* Tasks to carry out
1. Can you duplicate the part of the blog post on disability and gender stereotypes that runs from "Initially, I was" down to "of my thoughts."?
2. In the blog post on disability and gender stereotypes:
(a) What name has the blogging community given to International Women's Day?
(b) Whom do the organizers especially encourage to write about the topic?
(c) Instead of sports casts and splints, what kind does the writer wonder about having been encouraged to get?

--- START Passage shown ---

Thursday, March 08, 2007

Disability and Gender Stereotypes

Blog Against Sexism DayToday is International Women's Day. In the blogging community, this day has been designated "Blog Against Sexism Day". You can learn more about the day, find statistics relating to sexism, and get links to hundreds of posts here.

Initially, I was going to show my support by just linking to the posts, but then I read the organizers' words, "We especially encourage men to challenge themselves and write about the topic." So, I've been thinking about sexism and disability. I'm familiar with and have experienced ableism. And, I think that there must be an overlap between sexism and ableism. I'm just not always sure where the line is drawn. Here are a few of my thoughts.

Had I been born a girl with a physical disability, would people react to me differently? Would strangers comment on how pretty my wheelchair is rather than how fast it goes? Would my parents get more or less "I'm so sorry” glances? Would I have been encouraged to get princess casts and splints rather than sports casts and splints? And would these and other differences have changed my self-image?

--- END Passage shown ---
--- START Stored data ---

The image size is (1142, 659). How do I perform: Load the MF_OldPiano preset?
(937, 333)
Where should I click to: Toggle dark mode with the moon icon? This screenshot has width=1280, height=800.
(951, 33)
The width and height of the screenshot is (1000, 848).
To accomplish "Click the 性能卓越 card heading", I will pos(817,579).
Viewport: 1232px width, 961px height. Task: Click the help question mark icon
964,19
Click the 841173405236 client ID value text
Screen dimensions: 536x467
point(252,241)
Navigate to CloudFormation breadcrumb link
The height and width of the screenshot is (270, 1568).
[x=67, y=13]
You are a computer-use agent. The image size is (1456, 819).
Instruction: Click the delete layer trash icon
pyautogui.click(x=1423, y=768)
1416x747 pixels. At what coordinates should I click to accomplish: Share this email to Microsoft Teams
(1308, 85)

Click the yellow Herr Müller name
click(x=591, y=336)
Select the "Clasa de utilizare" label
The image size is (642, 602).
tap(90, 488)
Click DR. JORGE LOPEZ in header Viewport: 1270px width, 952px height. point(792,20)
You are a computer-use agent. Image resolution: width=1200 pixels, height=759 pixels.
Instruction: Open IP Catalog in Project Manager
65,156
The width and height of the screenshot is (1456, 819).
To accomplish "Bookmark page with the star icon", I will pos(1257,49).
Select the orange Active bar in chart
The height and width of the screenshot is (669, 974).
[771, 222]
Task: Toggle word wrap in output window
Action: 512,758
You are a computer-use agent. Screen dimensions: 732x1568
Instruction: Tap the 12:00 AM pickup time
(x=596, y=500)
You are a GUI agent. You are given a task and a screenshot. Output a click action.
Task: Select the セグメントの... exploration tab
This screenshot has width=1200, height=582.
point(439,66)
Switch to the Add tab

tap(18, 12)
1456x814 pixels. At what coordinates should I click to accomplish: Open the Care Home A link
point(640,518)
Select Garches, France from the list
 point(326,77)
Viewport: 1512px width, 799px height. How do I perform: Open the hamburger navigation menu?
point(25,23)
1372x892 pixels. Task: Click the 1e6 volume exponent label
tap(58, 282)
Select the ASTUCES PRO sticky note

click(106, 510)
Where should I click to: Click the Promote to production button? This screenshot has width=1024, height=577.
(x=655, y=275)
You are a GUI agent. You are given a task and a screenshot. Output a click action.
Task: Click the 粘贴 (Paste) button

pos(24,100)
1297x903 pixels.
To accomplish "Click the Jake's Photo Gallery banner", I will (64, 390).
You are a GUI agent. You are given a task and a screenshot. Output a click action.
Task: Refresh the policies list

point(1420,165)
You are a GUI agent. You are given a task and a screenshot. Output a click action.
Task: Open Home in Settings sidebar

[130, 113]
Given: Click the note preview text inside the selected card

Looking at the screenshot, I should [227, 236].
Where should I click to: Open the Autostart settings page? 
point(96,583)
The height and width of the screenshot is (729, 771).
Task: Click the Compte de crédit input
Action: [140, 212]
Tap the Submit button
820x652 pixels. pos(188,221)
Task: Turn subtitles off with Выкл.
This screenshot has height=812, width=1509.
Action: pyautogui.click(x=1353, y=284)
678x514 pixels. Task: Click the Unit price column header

--- END Stored data ---

* Solutions for each task
1.
Initially, I was going to show my support by just linking to the posts, but then I read the organizers' words, "We especially encourage men to challenge themselves and write about the topic." So, I've been thinking about sexism and disability. I'm familiar with and have experienced ableism. And, I think that there must be an overlap between sexism and ableism. I'm just not always sure where the line is drawn. Here are a few of my thoughts.

2.
(a) "Blog Against Sexism Day"
(b) Men
(c) Princess casts and splints